- What to work on -
• a. In the article below on Surrey emergency room wait times, what share of British Columbia's 2024 emergency room visits ended with the patient leaving before receiving treatment?
• b. Pick up the article below on Surrey emergency room wait times after its last sentence and continue writing it.

‘Agony’: Surrey patients leaving ER untreated due to long waits
Surrey MP puts forward bill to make provinces account for how they are reducing ER wait times

It was getting close to midnight and Alice Wilson looked at her watch and sighed – and then grimaced in pain.
The senior citizen was sitting in the emergency room at Surrey Memorial Hospital and realized that it had been more than six hours of agony waiting to be treated for an intestinal issue.
“After a while, you start to wonder if you are ever going to be seen by someone,” Wilson said. “The staff do their best and you know they are under a lot of pressure, but at some point I started to lose my patience because I was in agony.”
After asking once again how long it would be – and being told it could be hours more – Wilson went home. She went back the next day and got lucky – getting in to see someone in under two hours.
But Wilson’s experience is happening more and more, according to a new report.
The number of patients leaving British Columbia’s emergency rooms without being treated is rising, reveals a report published by the group MEI.
“These patients are not leaving because they feel better, but because the system is failing them,” says Emmanuelle B. Faubert, economist at the MEI and author of the report. “Thousands of British Columbians are being denied access to care each year.”
In 2024, British Columbia recorded nearly 2.6 million emergency room visits. Of these, 142,961 ended with a patient leaving before receiving treatment, representing 5.5 per cent of all visits, said MEI, an independent public policy think tank.
This marks a worsening trend, with the ratio of patients leaving surging by 71.6 per cent since 2019.
Patients in British Columbia walk away from emergency rooms without receiving care at a rate that is lower than the national average of 7.8 per cent.
Fraser Health has tried to address this issue at Surrey’s hospital with its online tool to check on average wait times for the ER.
“We recognize that some patients and their loved ones are experiencing longer-than-usual emergency department wait times which can be frustrating and cause concern for loved ones,” says Fraser Health in a post on its website. “This new information about the emergency departments will help patients and families make informed decisions about accessing care. These estimates help demonstrate how long it may take to see a physician and the expected length of stay in the emergency department.”
Surrey Newton Liberal MP Sukh Dhaliwal introduced a Private Member’s Bill this week aimed at making provincial governments more accountable and transparent when it comes to how they spend federal health dollars, specifically with how that money is spent to provide “timely access to care,” according to his speech in the House of Commons.
The bill demands that provinces set “clear benchmarks” for reducing wait times in ERs and publish annual reports “so Canadians can see the results,” Dhaliwal said.

- Stored data -
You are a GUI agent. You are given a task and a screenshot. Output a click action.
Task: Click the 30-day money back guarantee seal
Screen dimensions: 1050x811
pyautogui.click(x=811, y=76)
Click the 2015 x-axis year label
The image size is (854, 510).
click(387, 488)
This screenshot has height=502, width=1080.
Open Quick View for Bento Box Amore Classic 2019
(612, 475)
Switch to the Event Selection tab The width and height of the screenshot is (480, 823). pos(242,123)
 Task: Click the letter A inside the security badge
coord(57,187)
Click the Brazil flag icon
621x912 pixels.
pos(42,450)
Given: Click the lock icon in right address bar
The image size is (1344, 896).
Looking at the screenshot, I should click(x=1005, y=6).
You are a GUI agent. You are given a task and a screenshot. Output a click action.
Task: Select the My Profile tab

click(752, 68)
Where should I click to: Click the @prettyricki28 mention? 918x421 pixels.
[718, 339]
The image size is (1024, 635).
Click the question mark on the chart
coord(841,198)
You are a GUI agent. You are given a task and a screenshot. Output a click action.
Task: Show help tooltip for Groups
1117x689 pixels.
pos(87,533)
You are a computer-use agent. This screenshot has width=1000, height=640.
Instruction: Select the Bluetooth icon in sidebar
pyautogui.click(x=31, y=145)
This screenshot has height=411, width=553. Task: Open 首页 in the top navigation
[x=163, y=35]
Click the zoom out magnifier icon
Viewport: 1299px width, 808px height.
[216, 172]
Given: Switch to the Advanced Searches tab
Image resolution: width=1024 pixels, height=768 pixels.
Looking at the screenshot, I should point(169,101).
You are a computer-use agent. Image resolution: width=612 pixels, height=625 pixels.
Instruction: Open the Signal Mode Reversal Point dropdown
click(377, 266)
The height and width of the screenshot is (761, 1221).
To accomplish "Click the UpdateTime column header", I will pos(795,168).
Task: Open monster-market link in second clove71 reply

- Responses to the tasks -
• a. 5.5 percent, or 142,961 of nearly 2.6 million visits.

• b.
“Canadians deserve to know that every health dollar is making a difference in improving wait times,” he said.
Across Canada, 16.3 million emergency room visits were made last year, and 1,267,736 patients were left untreated—around one in every thirteen visits. This data doesn’t include patients living in Saskatchewan, or those covered by New Brunswick’s Vitalité Santé health network, those health authorities having both failed to provide the requested 2024 data in time for publication.
The deterioration is observed nationwide, as rates of premature departures have risen significantly since 2019. Last year, the number of Canadian patients leaving without treatment increased by 35.6 per cent.
Unlike most other provinces, British Columbia does not track the severity of cases leaving an emergency room untreated, despite many having gone through triage. This lack of data leaves policymakers and hospital administrators in the dark about where to focus efforts to diminish the number of patients leaving untreated.
The MEI researcher emphasized that patients forced to delay or forgo care often end up suffering from worsening conditions, which lead to more complex cases.
In a U.S. study conducted between 2019 and 2020, researchers found that 55 per cent of patients who left an emergency room before being treated ended up consulting a healthcare professional within three weeks of their initial visit.
The MEI recommends increasing access to upstream care, which includes:
- Increasing the use of specialized nurse practitioner clinics.
- Granting the broadest scope of practice to pharmacists.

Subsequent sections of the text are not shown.